Alla fin fine il peso di sgancio del grilletto (in doppia azione) oscilla tra 3 e 4kg; in singola azione resta abbastanza alto, a 1,8kg. Ma ovviamente sono possibili importanti alleggerimenti, per chi lo desidera.
Nel complesso però, come detto, il movimento è molto fluido, con un’ottimo feeling.

L’armamento del cane è facilitato dall’eccellente grip offerto dalla zigrinatura superficiale, al limite dell’abrasività!

L’azione è fluidissima, e dopo il leggero clic iniziale c’è il seguito di scatti di quello che sembra una combinazione del caveau di una banca.

Il tiro a doppia azione condivide questa scorrevolezza, anche se appesantito dall’aumento di sforzo, come detto prima.
La forza necessaria per la trazione del grilletto aumenta verso la fine della corsa, quando effettivamente ti sorprende e rilascia il cane.

A proposito di tiro, il Python è un’arma pesante e molto del suo peso è spostato verso la volata. Però l’equilibrio del Python è proprio questo: una combinazione tra progressività e fluidità dell’azione combinato con l’eccellente bilanciamento delle masse, che consentono di sparare i 357 con reazioni simili al 38.

C’è anche qualcosa di negativo da riportare su questo revolver?
Innanzitutto, le guancette. Sono belle, cromaticamente ben abbinate all’inox. Ma forse un po’ troppo scivolose.
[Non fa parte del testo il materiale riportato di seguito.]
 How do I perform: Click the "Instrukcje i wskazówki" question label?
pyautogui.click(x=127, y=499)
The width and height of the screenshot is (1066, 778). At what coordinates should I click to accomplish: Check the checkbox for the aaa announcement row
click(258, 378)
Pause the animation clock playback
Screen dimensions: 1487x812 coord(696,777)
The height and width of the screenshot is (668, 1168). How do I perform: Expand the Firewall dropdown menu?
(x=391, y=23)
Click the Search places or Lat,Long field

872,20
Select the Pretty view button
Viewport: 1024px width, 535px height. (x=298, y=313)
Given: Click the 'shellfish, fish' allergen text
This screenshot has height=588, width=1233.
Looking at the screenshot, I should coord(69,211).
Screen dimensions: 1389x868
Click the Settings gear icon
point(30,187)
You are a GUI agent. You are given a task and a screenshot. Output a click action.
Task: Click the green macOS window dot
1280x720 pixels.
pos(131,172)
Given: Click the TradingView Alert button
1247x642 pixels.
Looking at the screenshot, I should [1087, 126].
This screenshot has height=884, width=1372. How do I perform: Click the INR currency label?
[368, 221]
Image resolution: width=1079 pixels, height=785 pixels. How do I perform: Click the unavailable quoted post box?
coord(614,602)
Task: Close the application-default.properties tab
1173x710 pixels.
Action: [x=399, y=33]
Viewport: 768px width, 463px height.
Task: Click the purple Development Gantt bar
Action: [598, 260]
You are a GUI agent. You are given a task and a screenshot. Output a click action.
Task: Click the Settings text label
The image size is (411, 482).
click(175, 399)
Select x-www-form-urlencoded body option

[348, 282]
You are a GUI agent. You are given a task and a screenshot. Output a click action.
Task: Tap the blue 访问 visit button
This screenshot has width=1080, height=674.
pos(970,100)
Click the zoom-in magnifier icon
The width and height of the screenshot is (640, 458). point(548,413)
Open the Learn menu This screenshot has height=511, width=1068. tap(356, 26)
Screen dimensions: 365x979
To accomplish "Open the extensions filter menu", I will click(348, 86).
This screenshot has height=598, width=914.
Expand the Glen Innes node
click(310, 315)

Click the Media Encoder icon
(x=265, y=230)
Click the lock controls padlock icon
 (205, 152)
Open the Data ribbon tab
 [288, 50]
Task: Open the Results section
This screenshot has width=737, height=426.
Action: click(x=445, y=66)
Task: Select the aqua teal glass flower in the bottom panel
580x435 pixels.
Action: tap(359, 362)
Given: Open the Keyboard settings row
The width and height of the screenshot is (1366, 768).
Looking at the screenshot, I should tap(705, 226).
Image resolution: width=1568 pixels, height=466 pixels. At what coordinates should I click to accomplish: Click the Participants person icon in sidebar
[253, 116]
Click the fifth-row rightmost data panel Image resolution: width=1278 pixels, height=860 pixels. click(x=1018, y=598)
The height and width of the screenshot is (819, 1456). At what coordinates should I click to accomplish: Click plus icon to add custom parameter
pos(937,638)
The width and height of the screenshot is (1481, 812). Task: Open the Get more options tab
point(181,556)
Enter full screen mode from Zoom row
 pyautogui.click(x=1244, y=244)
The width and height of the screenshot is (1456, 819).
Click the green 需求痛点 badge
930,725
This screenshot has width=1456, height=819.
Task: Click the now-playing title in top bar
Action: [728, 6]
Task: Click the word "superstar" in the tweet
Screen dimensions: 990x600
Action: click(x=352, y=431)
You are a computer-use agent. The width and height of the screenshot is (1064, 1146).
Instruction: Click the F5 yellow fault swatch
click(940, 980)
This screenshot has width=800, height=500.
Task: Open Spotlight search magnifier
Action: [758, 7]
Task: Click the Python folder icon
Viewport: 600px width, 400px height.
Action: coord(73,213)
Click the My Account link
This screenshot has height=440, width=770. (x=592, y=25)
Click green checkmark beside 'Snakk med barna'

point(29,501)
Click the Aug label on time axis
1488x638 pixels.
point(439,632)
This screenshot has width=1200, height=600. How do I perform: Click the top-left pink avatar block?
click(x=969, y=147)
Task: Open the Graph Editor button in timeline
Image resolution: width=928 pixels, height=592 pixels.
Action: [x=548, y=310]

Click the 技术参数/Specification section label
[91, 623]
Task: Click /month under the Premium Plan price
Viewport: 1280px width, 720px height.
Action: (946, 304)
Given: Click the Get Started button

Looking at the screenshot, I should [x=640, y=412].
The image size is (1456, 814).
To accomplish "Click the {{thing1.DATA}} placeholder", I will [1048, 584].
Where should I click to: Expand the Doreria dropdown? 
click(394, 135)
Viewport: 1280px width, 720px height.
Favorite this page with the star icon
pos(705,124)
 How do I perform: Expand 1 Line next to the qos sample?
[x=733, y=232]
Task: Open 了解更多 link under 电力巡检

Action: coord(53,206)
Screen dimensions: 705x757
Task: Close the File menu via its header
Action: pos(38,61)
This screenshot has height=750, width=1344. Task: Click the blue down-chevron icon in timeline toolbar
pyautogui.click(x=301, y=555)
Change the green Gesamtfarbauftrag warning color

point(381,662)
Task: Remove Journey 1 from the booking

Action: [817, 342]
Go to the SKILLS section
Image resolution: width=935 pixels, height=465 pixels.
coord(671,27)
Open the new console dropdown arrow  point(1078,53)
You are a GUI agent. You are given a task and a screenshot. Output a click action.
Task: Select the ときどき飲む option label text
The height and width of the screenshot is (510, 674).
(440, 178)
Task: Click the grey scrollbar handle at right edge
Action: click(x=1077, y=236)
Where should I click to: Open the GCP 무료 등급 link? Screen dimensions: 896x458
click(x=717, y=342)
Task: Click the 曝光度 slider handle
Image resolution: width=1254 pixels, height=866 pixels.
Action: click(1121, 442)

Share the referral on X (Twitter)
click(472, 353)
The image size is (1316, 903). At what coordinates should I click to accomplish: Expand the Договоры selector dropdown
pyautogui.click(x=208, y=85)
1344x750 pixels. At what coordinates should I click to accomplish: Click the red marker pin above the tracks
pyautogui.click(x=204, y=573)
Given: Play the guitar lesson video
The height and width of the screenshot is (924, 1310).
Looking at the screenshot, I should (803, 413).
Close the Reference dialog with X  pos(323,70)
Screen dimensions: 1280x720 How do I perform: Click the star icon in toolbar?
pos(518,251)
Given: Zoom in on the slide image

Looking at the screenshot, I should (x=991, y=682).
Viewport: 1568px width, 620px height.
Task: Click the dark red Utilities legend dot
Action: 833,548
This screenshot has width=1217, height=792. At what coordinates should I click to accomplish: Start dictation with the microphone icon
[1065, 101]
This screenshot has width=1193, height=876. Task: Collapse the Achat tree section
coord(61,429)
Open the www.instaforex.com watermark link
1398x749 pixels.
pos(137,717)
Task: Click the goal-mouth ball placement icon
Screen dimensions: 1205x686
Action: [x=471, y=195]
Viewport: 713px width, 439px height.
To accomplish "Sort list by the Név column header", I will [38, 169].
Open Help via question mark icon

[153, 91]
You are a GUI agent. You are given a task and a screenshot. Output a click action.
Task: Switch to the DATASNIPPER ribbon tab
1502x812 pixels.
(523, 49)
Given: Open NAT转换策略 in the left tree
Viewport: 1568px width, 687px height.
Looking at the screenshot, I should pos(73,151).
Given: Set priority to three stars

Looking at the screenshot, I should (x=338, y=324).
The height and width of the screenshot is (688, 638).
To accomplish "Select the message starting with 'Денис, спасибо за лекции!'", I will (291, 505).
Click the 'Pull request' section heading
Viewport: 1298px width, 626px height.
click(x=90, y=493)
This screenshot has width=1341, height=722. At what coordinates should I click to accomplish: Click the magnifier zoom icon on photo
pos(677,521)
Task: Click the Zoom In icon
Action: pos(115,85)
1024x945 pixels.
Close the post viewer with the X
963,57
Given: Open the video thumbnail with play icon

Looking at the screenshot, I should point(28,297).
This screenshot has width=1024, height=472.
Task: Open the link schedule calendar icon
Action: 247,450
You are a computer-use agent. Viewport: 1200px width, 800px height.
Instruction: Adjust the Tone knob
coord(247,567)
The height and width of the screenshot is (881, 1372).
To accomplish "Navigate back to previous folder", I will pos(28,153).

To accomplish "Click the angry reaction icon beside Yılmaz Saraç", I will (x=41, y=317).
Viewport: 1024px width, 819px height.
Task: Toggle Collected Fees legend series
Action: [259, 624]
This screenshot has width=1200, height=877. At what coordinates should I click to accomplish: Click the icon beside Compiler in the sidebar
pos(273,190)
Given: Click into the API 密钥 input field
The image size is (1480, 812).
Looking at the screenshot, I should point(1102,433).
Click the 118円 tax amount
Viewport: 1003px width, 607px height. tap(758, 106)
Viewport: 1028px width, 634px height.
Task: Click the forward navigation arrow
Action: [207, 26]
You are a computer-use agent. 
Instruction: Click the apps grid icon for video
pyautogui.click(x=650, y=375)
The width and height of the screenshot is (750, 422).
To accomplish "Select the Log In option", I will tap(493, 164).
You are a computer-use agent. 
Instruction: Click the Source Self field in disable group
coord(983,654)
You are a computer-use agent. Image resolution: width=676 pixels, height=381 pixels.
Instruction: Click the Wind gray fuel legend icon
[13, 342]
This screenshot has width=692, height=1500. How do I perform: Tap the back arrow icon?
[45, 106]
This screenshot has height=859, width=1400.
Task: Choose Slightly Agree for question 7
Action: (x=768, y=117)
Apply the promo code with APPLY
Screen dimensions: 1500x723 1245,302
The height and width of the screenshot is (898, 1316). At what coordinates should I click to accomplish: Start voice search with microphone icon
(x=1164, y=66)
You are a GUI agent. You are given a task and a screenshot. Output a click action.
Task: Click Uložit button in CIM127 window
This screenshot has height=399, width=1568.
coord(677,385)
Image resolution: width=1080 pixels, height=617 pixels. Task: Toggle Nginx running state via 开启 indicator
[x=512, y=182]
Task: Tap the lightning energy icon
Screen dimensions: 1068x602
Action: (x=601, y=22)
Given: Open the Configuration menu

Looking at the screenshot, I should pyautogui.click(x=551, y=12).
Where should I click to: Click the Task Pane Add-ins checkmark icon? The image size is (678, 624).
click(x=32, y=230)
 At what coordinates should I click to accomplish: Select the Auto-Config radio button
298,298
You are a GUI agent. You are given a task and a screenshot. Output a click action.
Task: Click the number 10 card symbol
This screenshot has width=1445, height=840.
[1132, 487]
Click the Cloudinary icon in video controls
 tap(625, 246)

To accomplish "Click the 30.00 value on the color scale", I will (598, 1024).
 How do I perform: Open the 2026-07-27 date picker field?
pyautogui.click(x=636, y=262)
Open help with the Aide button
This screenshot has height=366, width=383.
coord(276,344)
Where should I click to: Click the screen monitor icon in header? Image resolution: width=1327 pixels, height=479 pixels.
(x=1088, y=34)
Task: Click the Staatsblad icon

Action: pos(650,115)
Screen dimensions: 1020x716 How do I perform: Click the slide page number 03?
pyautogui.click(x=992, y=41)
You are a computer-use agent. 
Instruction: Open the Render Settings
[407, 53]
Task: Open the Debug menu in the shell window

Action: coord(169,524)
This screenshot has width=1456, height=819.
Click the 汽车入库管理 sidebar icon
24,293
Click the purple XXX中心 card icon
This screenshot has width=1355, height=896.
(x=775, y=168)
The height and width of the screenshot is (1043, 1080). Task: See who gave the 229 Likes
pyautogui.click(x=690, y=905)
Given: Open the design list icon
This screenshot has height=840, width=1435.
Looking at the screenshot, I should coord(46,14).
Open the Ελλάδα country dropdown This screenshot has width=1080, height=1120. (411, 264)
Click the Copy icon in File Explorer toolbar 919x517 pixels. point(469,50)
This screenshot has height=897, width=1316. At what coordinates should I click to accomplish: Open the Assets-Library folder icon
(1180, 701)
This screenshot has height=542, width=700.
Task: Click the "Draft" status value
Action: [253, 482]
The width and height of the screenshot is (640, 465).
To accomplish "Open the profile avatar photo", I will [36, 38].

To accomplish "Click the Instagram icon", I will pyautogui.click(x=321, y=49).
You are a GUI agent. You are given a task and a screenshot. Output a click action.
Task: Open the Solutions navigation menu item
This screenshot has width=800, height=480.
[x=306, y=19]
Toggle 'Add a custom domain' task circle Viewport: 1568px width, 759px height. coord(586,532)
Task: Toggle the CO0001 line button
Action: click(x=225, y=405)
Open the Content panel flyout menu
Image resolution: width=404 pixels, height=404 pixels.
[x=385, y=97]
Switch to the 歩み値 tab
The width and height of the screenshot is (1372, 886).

E la forma porta l’impugnatura un po’ troppo vicino alla guardia del grilletto.
Certo è che di guancette alternative ce ne sono a bizzeffe; il problema ultimamente è solo trovarle (i tempi di attesa sono di 15 mesi !!)
Nota: le guancette per il nuovo Python sono intercambiabili con quelle del “vecchio” modello. Pertanto è possibile utilizzare le guancette per Python indipendentemente dall’anno di produzione.

Secondo, il grilletto. 

Meccanicamente è adorabile!
Ed è ben lavorato con venature verticali antiscivolo.

Ma la superficie è un po’ più “stretta” rispetto ai grilletti “target”. Averlo realizzato un po’ più largo nella parte di appoggio al dito, probabilmente migliorerebbe anche la sensazione di “peso” allo scatto.

 

Terzo, e qui secondo me è il punto dolente, … c’è solo in uno splendido acciaio inox.

Almeno ad inizio 2023, non c’è il sublime royal blue dei tempi d’oro.
Ovviamente non è possibile una simile brunitura sull’inox; però … dato che la lucidatura è eccellente, in Colt “devono” trovare una soluzione per rendere disponibile anche un modello “blued”.
E’ nel DNA del Python.
Probabilmente la soluzione dovrebbe passare per qualche “variante” specifica, tipo una serie “speciale” brunita (con qualche acciaio alternativo), magari aggiundendo qualche serie limitata con canna da 8″ ed accessori dedicati per il tiro.